[What the task asks]: With respect to the word "will", report how many lines of the following listing include it. Give nothing but the number.

[Source data]:
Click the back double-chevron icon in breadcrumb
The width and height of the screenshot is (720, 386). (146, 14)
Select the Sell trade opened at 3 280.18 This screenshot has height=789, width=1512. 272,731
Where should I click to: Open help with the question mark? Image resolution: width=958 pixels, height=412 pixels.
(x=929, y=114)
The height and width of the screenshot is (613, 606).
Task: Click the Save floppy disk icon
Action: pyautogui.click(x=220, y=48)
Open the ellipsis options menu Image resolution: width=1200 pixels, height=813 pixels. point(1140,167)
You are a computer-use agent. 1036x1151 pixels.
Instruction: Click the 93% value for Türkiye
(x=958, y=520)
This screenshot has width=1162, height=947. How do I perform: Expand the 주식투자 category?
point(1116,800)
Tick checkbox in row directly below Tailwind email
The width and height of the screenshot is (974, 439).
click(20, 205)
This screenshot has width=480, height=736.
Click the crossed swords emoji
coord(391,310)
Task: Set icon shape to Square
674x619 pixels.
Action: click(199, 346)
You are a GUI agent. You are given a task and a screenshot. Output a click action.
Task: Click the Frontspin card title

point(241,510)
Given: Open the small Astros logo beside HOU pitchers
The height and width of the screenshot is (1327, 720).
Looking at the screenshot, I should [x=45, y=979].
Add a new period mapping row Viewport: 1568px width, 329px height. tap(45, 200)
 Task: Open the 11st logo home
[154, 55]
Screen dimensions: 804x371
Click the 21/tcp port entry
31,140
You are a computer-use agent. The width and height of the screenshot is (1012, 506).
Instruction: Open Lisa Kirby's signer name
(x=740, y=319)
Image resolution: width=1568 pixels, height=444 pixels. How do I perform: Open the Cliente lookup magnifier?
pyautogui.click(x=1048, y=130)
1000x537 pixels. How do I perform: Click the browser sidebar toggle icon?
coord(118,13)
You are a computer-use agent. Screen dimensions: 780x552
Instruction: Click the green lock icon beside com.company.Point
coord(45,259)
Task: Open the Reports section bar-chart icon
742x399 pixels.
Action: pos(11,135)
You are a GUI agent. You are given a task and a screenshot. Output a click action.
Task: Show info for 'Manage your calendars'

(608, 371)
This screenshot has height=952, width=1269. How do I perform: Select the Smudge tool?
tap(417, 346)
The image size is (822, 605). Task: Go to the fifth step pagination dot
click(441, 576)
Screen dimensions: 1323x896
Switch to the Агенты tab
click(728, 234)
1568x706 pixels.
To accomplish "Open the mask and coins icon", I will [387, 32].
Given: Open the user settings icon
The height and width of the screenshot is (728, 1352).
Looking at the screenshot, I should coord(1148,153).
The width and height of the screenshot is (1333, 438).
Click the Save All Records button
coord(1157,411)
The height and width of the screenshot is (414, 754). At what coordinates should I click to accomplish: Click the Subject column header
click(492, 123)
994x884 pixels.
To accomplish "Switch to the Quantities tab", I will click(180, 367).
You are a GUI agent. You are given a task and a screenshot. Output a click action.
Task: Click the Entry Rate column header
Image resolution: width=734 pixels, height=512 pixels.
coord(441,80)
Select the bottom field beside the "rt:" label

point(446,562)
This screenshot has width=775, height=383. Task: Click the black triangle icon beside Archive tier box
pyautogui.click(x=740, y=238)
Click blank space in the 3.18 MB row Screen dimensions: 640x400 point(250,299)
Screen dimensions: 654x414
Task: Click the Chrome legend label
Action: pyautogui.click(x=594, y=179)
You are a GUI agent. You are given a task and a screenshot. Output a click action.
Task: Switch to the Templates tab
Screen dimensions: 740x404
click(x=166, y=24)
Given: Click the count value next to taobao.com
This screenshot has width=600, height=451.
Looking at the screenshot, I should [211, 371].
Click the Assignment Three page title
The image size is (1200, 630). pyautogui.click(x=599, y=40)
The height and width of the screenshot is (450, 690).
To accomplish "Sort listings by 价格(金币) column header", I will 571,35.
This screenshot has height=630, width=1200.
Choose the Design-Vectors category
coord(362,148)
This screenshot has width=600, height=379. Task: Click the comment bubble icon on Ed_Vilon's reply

[Response for this exercise]: 3